İklim Demir Tantoğlu
demir.iklim@gmail.com

Bir ‘şeyin’ sanat olabilmesi teknik, malzeme veya aurası ile ilgili değil, kimin dikkatini çektiğine göre belli oluyor.

Pisuvar Nasıl Sanat Eserine Dönüştü?

Endüstrileşmeyle gelişen aydınlanmacı fikirler, yaşanan kültürel şoklarla yerini geleneğin reddine bıraktı. Sanat alanında yeni akımlar ve teknikler kendini göstermeye başlayarak, I. Dünya Savaşı’nın sonlarına doğru gerçekleşen Sovyet Devrimi, dünya düzenini baştan aşağı değiştirdiği gibi sanat alanında da yeniliklere sahne oldu. Baudelaire sanat alanındaki bu değişimi, ‘yeniyi bulmak için bilinmeyene dalmak’ ifadesiyle açıklamıştır. Sanatın modernliği; yenilik üslubu, akademik sanatın reddi, sanatın iki yüzlü ve aynı zamanda değişken olma özelliğini ortaya çıkardı.

Sanat bir oyun

Duchamp’ın 1917 tarihli ‘Çeşme’ isimli eserinde artık sanatçının kullandığı malzemenin tuval, mermer, ağaç vb. ham ürünlerden yaratılan yeni bir form olmadığını görüyoruz. Sanatçı artık hali hazırda yapılmış, fonksiyonel bir ürünü ele alarak, onu edinmiş olduğu işlevinden arındırıyor. Duchamp’in endüstriyel bir ürün olan pisuvarı işlevsizleştirerek ve neredeyse sıfır çabayla insanların önüne ‘sanat’ olarak ortaya koyabilmesi, sanat eserinin artık fikir düzlemine çekildiğini gösteriyor. Bu nedenle olacak ki, Duchamp’in – veya Warhol’un- bir eserini estetik ve fikirsel açıdan rahatça eleştirebilirken, neden Da Vinci’nin ya da Boticelli’nin eserleri hakkında eleştirel konuşamıyoruz. Öyle ki, sanatı kavramsal alana çekerek, aslında herkesin o eser hakkında bir fikir sahibi de oluyoruz.

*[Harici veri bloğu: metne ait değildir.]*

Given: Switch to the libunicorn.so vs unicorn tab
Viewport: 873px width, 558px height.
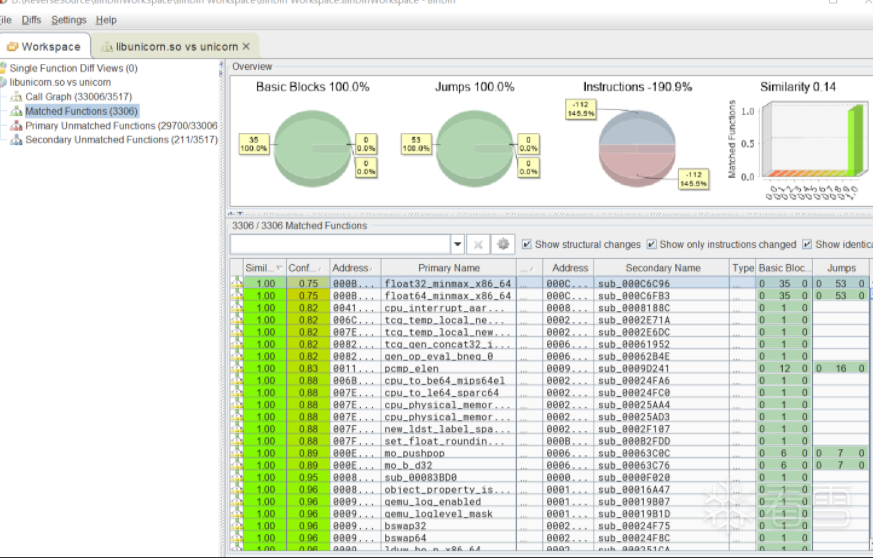Looking at the screenshot, I should [x=176, y=47].
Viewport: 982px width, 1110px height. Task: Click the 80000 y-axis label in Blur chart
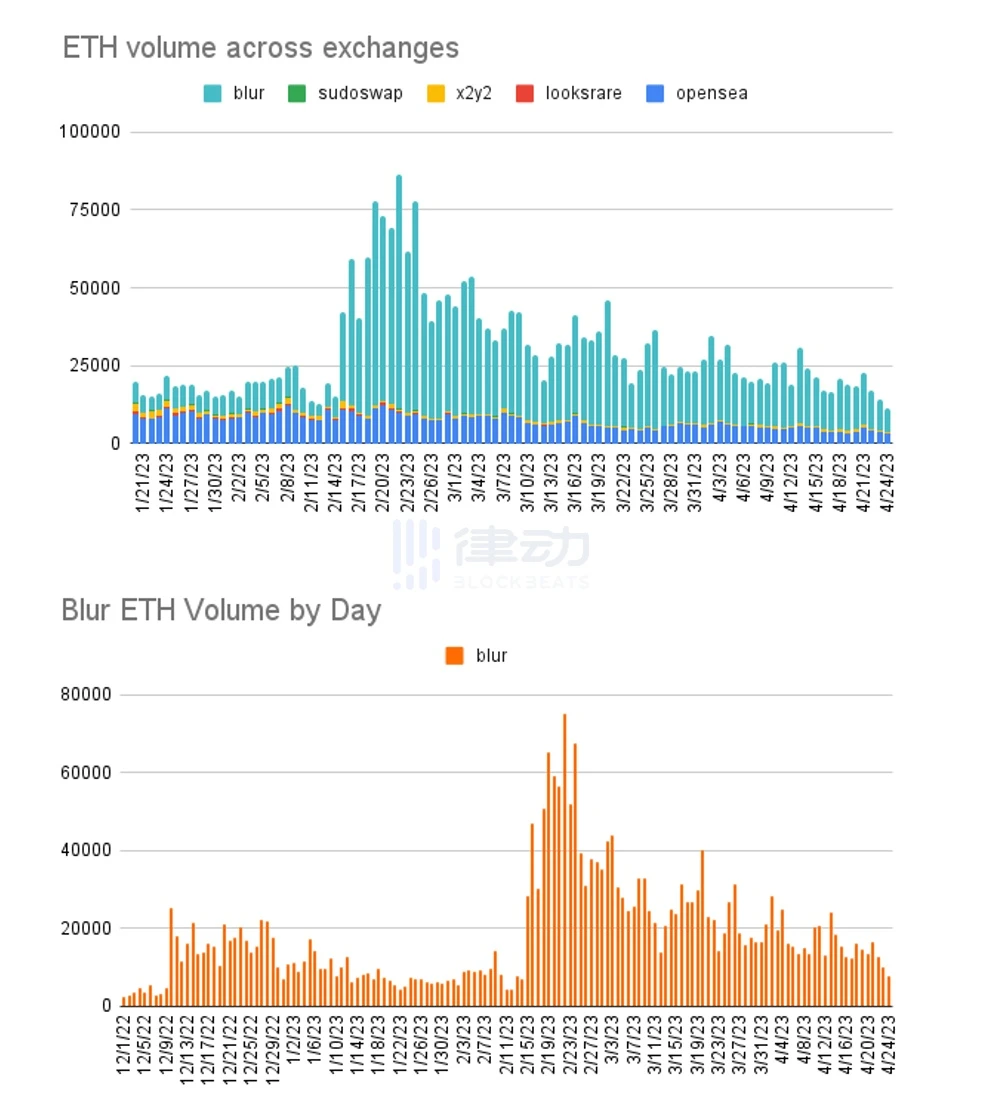(x=86, y=694)
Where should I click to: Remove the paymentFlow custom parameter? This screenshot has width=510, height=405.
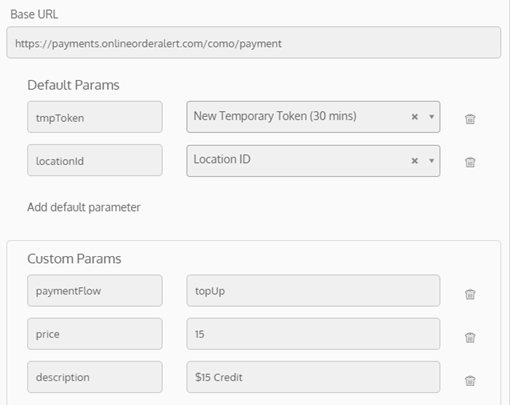(470, 294)
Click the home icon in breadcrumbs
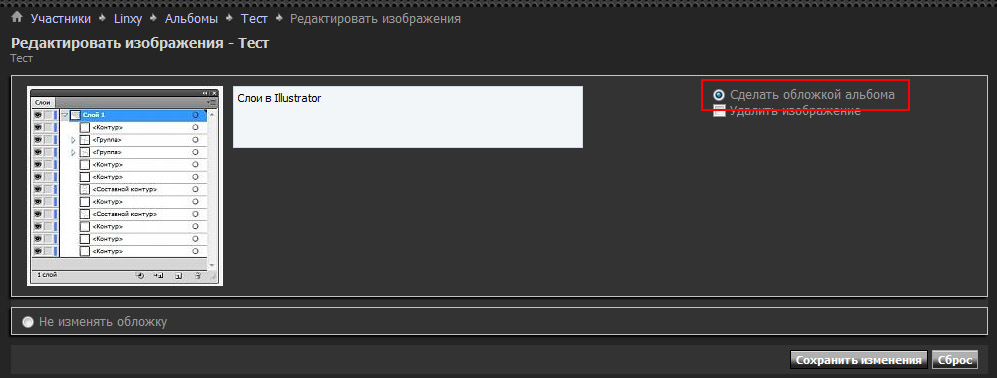Image resolution: width=997 pixels, height=378 pixels. [x=17, y=17]
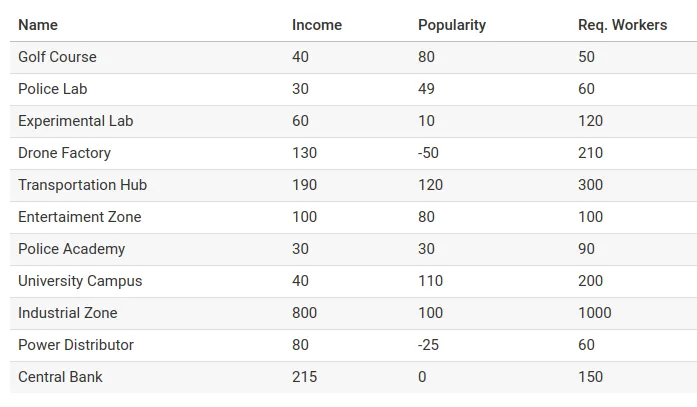The height and width of the screenshot is (407, 697).
Task: Select the Golf Course row name
Action: point(57,57)
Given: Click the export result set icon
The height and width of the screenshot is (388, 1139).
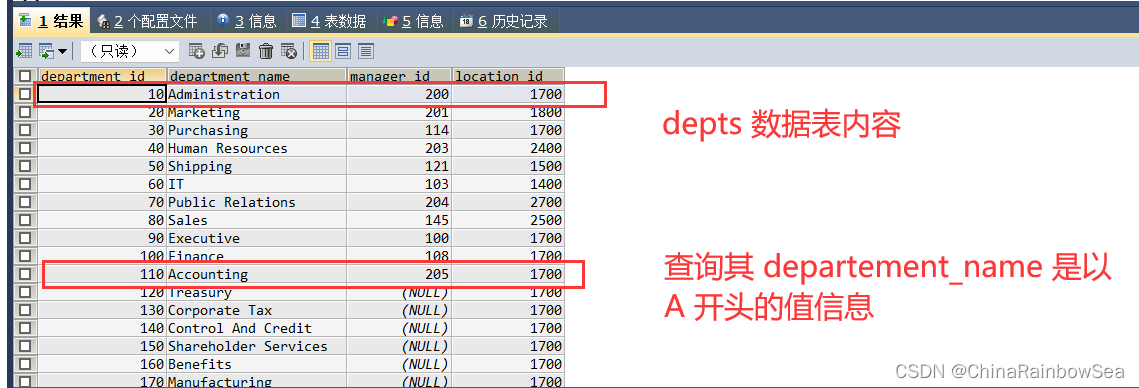Looking at the screenshot, I should [24, 51].
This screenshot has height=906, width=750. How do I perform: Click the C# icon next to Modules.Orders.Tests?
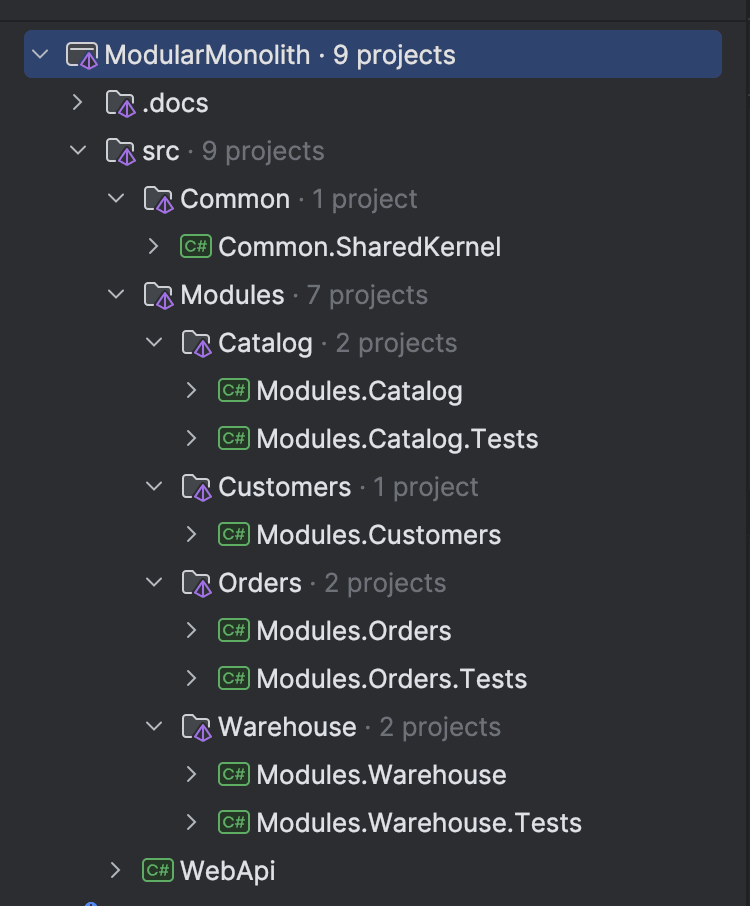[x=232, y=678]
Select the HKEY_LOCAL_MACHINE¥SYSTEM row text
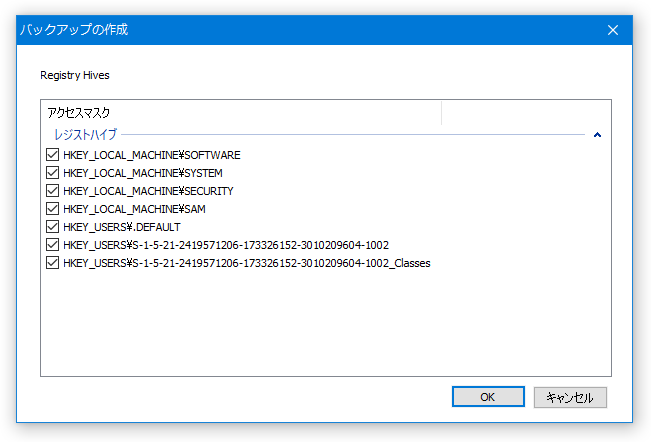Screen dimensions: 651x442 click(143, 173)
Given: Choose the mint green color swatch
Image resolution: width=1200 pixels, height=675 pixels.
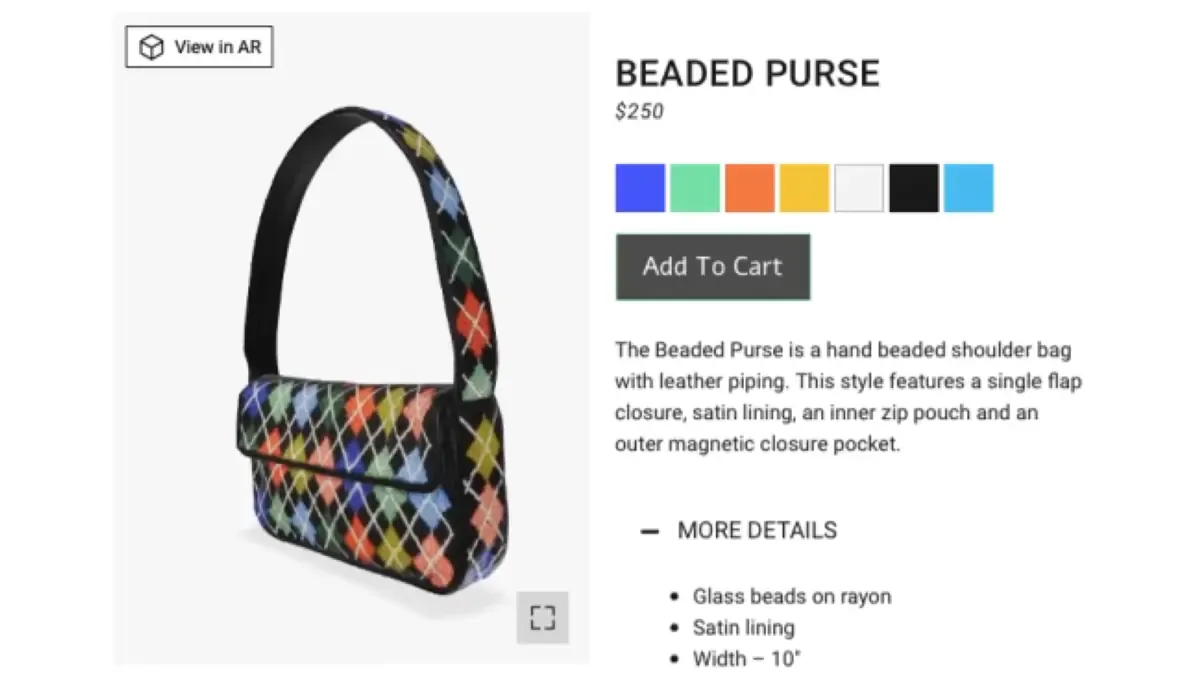Looking at the screenshot, I should 695,188.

Gompertz’in kitabında ele alındığı temel sorunsallardan birisi de, sanatın artık çocukların bile yapabileceği bir oyun olması. Bununla birlikte Duchamp’in bu fikri bir nevi klasik sanat anlayışıyla dalga geçmek olarak bile anlaşılabilir. Pisuvarda bizler doğanın taklidini, klasiğe erişmeyi ya da malzemeye yeni bir form verme gibi bir kaygıdan söz edemeyiz.

Piyasa belirleyicidir

Bu tartışmaların odağındaki bir diğer unsur ise, bugün Duchamp’in ‘Çeşme’ isimli eserinin neye göre sanat sayıldığı sorunsalı yer almakta. Bir ‘ürün’ nasıl sanat eseri payesini alabiliyor sorusunun cevabı ‘toplumsal onay’ almak olarak yanıtlanabilirdi. Fakat Modernizm ile değişmeye başlayan tek şart sadece toplumsal mı? Gompertz, Bağımsızlar Sergisi’ne kabul edilmeyen pisuvarın, galeri sahibi Stieglitz tarafından fotoğraflanmasına sıradan bir olay olarak bakmıyor. Ortaçağ’da görülen sanat atölyelerinden oluşan sanat kurumları, bu dönemde yerini galeri sahipliğine ve yeni bir sanat ekonomisine bırakmıştı. Dolayısıyla pisuvarın fotoğrafını çekerek belgeleyen kişinin sıradan bir öğretmen ya da kasiyer değil, galeri sahibi olan Stieglitz olması da oldukça anlamlıdır. Birincisi Stieglitz’in sanat dünyasındaki insanları rahatsız eden bu eseri belgeleme ihtiyacı duymuş olması bile kendi içerisinde bir “onaylama” taşımaktadır.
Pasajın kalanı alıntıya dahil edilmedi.